## What the task requires:
Could you write out all the records once more, exactly?

--- Entries shown ---

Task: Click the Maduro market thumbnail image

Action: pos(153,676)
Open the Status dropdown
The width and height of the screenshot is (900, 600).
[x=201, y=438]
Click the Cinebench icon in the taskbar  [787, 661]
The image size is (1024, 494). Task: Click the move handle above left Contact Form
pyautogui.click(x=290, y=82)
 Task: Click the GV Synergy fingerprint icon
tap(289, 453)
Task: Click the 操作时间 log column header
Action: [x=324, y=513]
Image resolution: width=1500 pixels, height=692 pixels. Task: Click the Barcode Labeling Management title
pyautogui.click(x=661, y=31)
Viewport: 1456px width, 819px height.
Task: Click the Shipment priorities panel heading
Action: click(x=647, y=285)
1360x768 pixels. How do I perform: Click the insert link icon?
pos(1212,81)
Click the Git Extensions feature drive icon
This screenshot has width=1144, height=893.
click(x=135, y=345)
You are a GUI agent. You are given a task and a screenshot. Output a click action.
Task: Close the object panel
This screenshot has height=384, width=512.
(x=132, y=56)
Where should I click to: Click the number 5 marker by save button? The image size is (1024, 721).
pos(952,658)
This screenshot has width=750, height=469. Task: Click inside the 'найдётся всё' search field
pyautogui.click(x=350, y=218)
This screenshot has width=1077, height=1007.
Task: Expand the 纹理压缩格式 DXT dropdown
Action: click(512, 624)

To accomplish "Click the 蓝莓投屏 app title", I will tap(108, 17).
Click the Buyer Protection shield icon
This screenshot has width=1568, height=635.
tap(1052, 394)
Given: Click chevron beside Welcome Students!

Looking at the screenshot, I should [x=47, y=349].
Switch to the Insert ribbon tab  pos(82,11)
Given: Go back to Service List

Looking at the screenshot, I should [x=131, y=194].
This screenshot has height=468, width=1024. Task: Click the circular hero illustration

---

## Finished exercise:
Task: Click the Maduro market thumbnail image

Action: pos(153,676)
Open the Status dropdown
The width and height of the screenshot is (900, 600).
[x=201, y=438]
Click the Cinebench icon in the taskbar  [787, 661]
The image size is (1024, 494). Task: Click the move handle above left Contact Form
pyautogui.click(x=290, y=82)
 Task: Click the GV Synergy fingerprint icon
tap(289, 453)
Task: Click the 操作时间 log column header
Action: [x=324, y=513]
Image resolution: width=1500 pixels, height=692 pixels. Task: Click the Barcode Labeling Management title
pyautogui.click(x=661, y=31)
Viewport: 1456px width, 819px height.
Task: Click the Shipment priorities panel heading
Action: click(x=647, y=285)
1360x768 pixels. How do I perform: Click the insert link icon?
pos(1212,81)
Click the Git Extensions feature drive icon
This screenshot has width=1144, height=893.
click(x=135, y=345)
You are a GUI agent. You are given a task and a screenshot. Output a click action.
Task: Close the object panel
This screenshot has height=384, width=512.
(x=132, y=56)
Where should I click to: Click the number 5 marker by save button? The image size is (1024, 721).
pos(952,658)
This screenshot has width=750, height=469. Task: Click inside the 'найдётся всё' search field
pyautogui.click(x=350, y=218)
This screenshot has width=1077, height=1007.
Task: Expand the 纹理压缩格式 DXT dropdown
Action: click(512, 624)

To accomplish "Click the 蓝莓投屏 app title", I will tap(108, 17).
Click the Buyer Protection shield icon
This screenshot has width=1568, height=635.
tap(1052, 394)
Given: Click chevron beside Welcome Students!

Looking at the screenshot, I should [x=47, y=349].
Switch to the Insert ribbon tab  pos(82,11)
Given: Go back to Service List

Looking at the screenshot, I should [x=131, y=194].
This screenshot has height=468, width=1024. Task: Click the circular hero illustration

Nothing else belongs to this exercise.